::: Data section :::

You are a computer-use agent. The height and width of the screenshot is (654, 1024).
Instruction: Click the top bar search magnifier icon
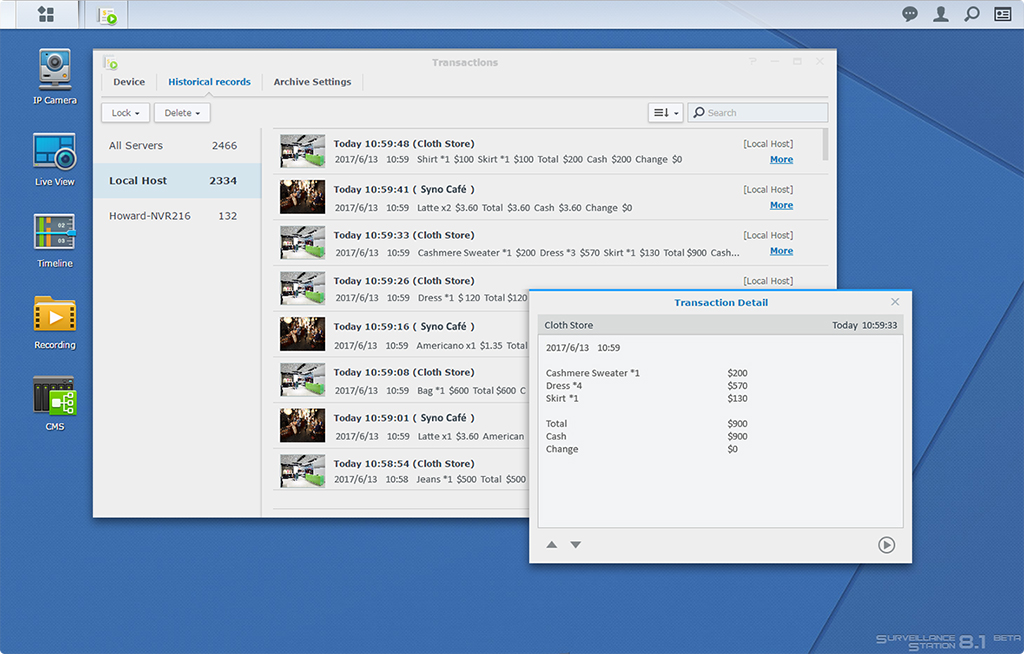pos(971,14)
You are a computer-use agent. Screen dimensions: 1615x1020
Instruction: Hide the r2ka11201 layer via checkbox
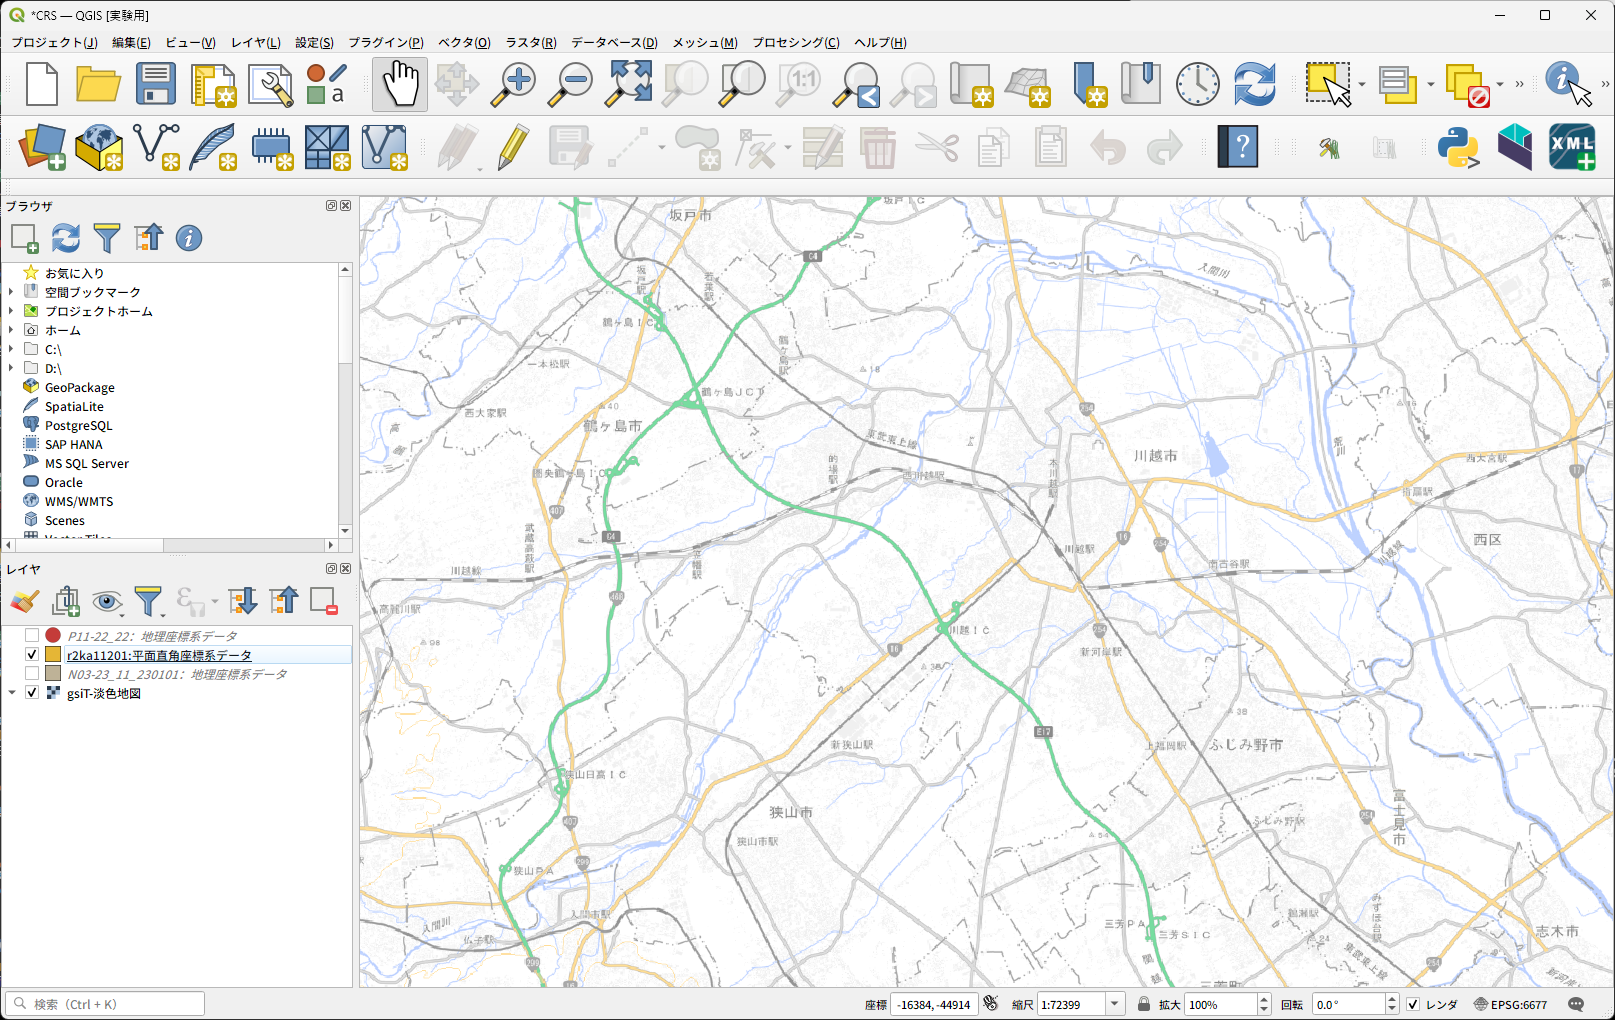tap(32, 654)
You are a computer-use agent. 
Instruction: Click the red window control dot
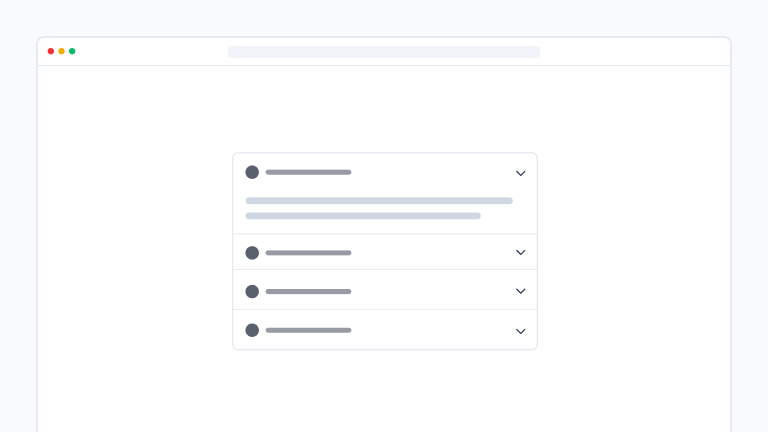(51, 51)
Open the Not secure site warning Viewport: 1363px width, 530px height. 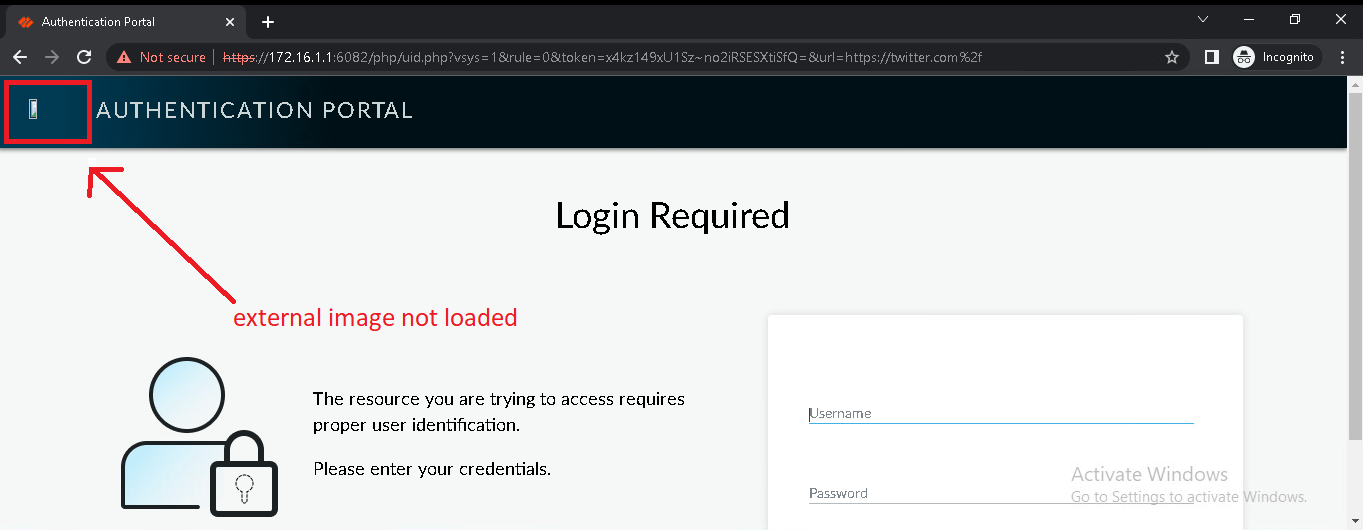coord(161,57)
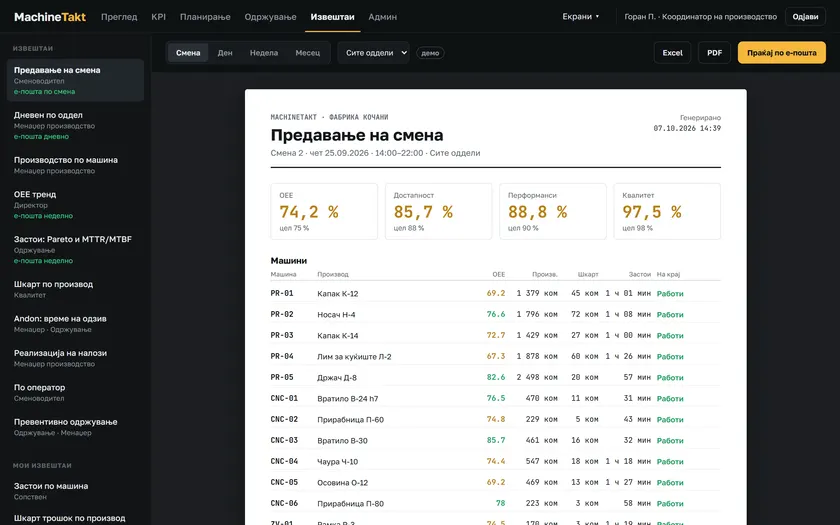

:::

Stated exercise —
Copy out the lines from the very first one through the line containing "tap(32, 654)", including both ends. Leave the pictures out of your answer.

Answer to this exercise —
You are a computer-use agent. The height and width of the screenshot is (654, 1024).
Instruction: Click the top bar search magnifier icon
pos(971,14)
You are a computer-use agent. Screen dimensions: 1615x1020
Instruction: Hide the r2ka11201 layer via checkbox
tap(32, 654)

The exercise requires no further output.